Is Appendicitis Can Disrupt Menstruation?
At night, I want to ask before my appendix operation is smooth and my periods are coming up even in a month bs 2x menstruation. Well, my last period was June, on the 10th. July 5, I was in the hospital and was operating appendix on the 7th, and on the 10th, I was home on the 13th, I started working on the 14th, I woke up, I suddenly got out, I got a lot of green wrn moss green and the smell then I still entered the hospital again and I operated on the 2nd July 18th and I was treated for 1 month more. But why from my first operation until now in January 2019, I can’t get my period too, right? Is that dangerous? Thanks.

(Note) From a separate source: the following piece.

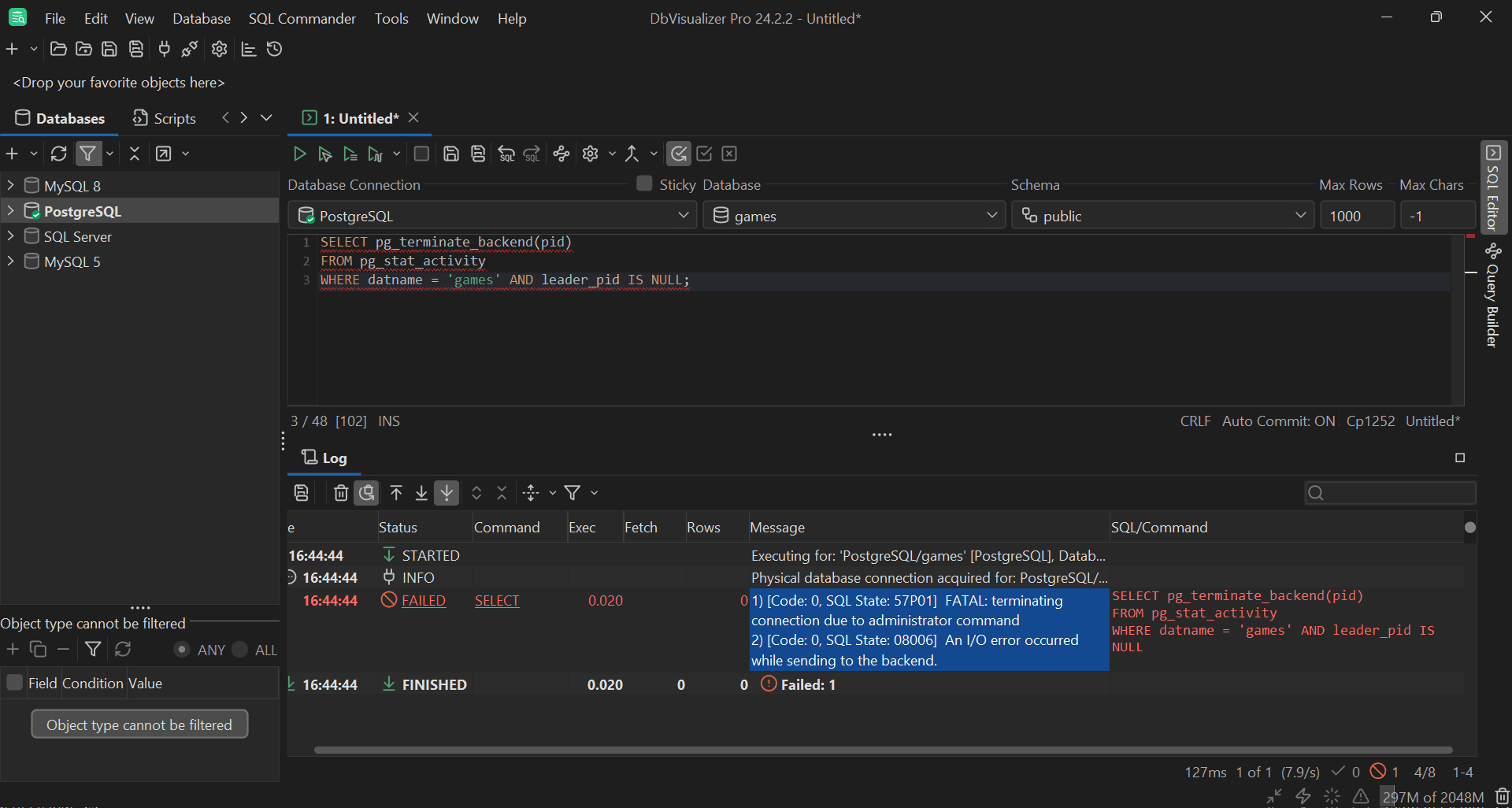
Task: Click the trash icon to clear log
Action: click(x=340, y=493)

Thank you for asking HealthReplies.com.
Appendicitis (appendicitis) if you do not get the right treatment at risk of experiencing rupture (rupture) and cause dangerous complications, even to the point of life threatening. To prevent this complication, most doctors will advise patients with appendicitis to undergo surgery (appendectomy). On appendectomy, healing of the external wound will generally last less than 1 to 2 weeks. However, if an infection occurs, the scar can heal longer, continue to runny, and remove the abnormal secretions as you experience, so that further treatment needs to be done.
In fact, there is no direct link between appendicitis or appendectomy and the menstrual cycle. Menstrual cycles are more influenced by reproductive hormones in the body that are produced fluctuatively. The production of these hormones is greatly influenced by the activities carried out, mental condition, lifestyle, consumption of drugs, contraception used, and many other factors. Indirectly, it could be, the stress that you experience due to experiencing appendectomy and undergoing repeated operations cause disruption in the balance of hormones that regulate menstruation. As a result, your periods can be irregular because of it.
Aside from the effects of the illnesses and operations you have had before, it could also be that your menstrual period did not occur due to other causes, such as pregnancy, the effect of contraception or medications consumed, fatigue, ovarian cysts, thyroid gland abnormalities, obesity or obesity, etc.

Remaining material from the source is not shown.